A partir de hoy se exhibe otra vez en la Argentina “Volver al futuro”. Aquí, la crítica que  publicó Newsweek en EE. UU., en 1985, cuando se estrenó la película.


Podríamos decir que si mezclamos la teoría de la relatividad de Einstein, el complejo de Edipo de Freud y el humor una comedia estadounidense de los ‘60, tendríamos “Volver al futuro”. Pero la película es mucho más que eso. El director Robert Zemeckis, los escritores Zemeckis y Bob Gale, y el coproductor ejecutivo Steven Spielberg (sí, de nuevo Spielberg) lograron darnos la comedia más inteligente, encantadora y divertida de los últimos años. Ésta es una película que realmente apunta a esa audiencia que rara vez se tiene en cuenta, la familia. Tal vez suene un poco raro decir eso, sobre todo cuando una de las frases clave de la película (y una de las más graciosas) es “¿Estás insinuando que mi mamá se siente atraída por mí?”.

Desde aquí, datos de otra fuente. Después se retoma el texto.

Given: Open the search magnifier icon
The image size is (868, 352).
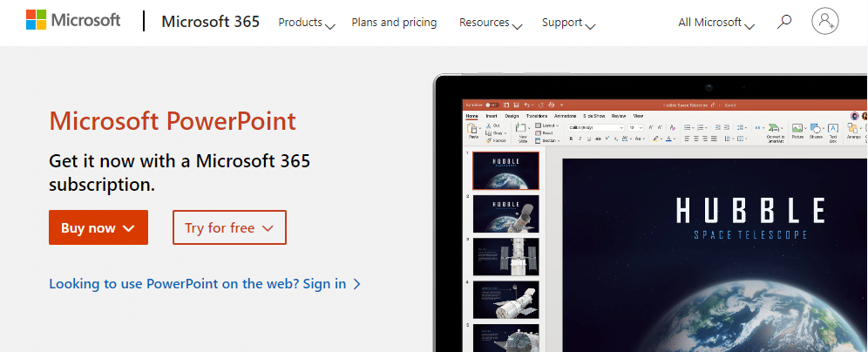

La premisa es simple: Marty McFly (Michael J. Fox), el chico bueno de Hill Valley, se mete en la máquina del tiempo de su amigo, el científico (no tan) loco “Doc” Brown (Christopher Lloyd). Marty viaja al pasado, treinta años atrás, y aparece en el año 1955. En la inocencia de los cincuenta, el Marty de 1985 -con sus calzoncillos Calvin Klein- da la imagen de chico rebelde y hace suspirar a más de una, entre ellas, a Lorraine Baines (Lea Thompson), la chica de 17 años que décadas después va a ser su madre. ¿Pero cómo? Si Lorraine está enloquecida con Marty y ni se acuerda el nombre del torpe George McFly (Crispin Glover), el futuro padre de Marty...


Pasmado por la situación, Marty se ve obligado a hacer de casamentero para juntar a sus padres. Y para lograrlo, va a tener que ayudar a George a superar su timidez y lograr que Lorraine mire con otros ojos a ese chico con gomina en el pelo que ella considera un perdedor. De por sí, el planteo de la película ya es inesperado y graciosísimo, pero Zemeckis y Gale realmente se lucen con el guión. Es increíble: cuando uno piensa que ya no quedan chistes sobre el viaje en el tiempo, la película tiene salidas inesperadas, ingeniosas, sorprendentemente lógicas y muy cómicas. “Volver al futuro” es una verdadera comedia estadounidense que tiene un toque de magia digno de Preston Sturges y Frank Capra.


Zemeckis y Gale juegan con los rasgos característicos de la cultura estadounidense con una maestría admirable. Marty lleva su guitarra roquera y todo el estilo de los ochenta a un baile de los cincuenta y revoluciona la historia de la música sembrando la semilla del rock en un grupo de músicos negros. La máquina del tiempo es un auto DeLorean, con lo cual el diseño extravagante de ese modelo por fin tiene un uso práctico. Thompson y Glover (ambos de veintitantos años) interpretan a los padres de Marty, de adolescentes y de adultos, con gran carisma, y Fox es perfecto como su hijo y mentor. En cierta forma, la relación más simpática es la de Marty y el alocado doctor Brown, un papel en el que Lloyd despliega excentricidad y ternura. De hecho, “Volver al futuro” tiene unos cuantos mensajes interesantes y pícaros sobre la naturaleza del amor entre parejas, entre padres e hijos y entre amigos. Incluso sugiere que a menos que el presente acepte el pasado, puede no haber futuro. ¡Bastante profundo!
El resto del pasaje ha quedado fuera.